You could also try preprocessing the PDF files with pdf2html
(http://sourceforge.net/projects/pdftohtml/), and parse the output
with the HTMLParser. You could additionally process the html and
remove unwanted/unneeded content before doing a tika parsing.

Best Regards,
Steen Manniche

> 
> However, that's something to be discussed over at the Apache PDFBox
> mailing lists. There isn't much we can do about it in Tika until a new
> PDFBox release is available or someone contributes an alternative PDF
> parser implementation.
> 
> BR,
> 
> Jukka Zitting
> 
> 


Re: PDF content extraction takes lot of time

Posted by Jukka Zitting <ju...@gmail.com>.
Hi,

On Thu, Aug 13, 2009 at 7:32 AM, Chaitali Patel<ch...@net4nuts.com> wrote:
> I am using PDFParser to extract PDF content. But it is taking a lot of time
> for extracting. 250KB file in my case took around 5 minutes to get
> extracted. a 600KB file took around 10 minutes.
> [...]
> Is there any kind of optimization required or any other solution to this.?

Unfortunately no. The main cause of the slow parsing time is in the
PDFBox library.

I've tried profiling it and it looks like it parsing time could be
significantly reduced especially by optimizing or even avoiding some
of the font size calculations that PDFBox keeps doing even if you're
just extracting the text content.

However, that's something to be discussed over at the Apache PDFBox
mailing lists. There isn't much we can do about it in Tika until a new
PDFBox release is available or someone contributes an alternative PDF
parser implementation.

BR,

Jukka Zitting

○ ○ ○ ○ ○ ○ ○

| What is asked |
List every person named in the mailing-list excerpt.

| Given data |
○ ○ ○ ○ ○ ○ ○

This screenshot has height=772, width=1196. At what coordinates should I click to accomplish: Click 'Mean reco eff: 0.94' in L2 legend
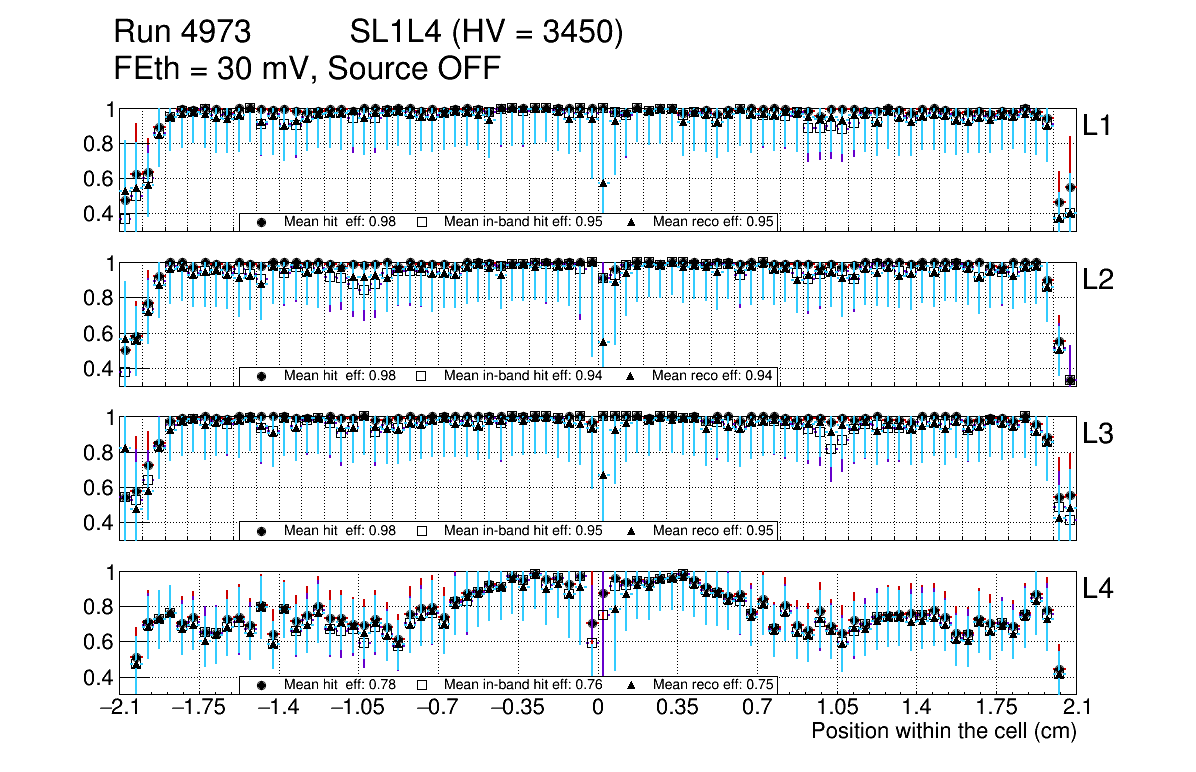coord(713,377)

○ ○ ○ ○ ○ ○ ○

| Written reply |
Steen Manniche, Jukka Zitting, Chaitali Patel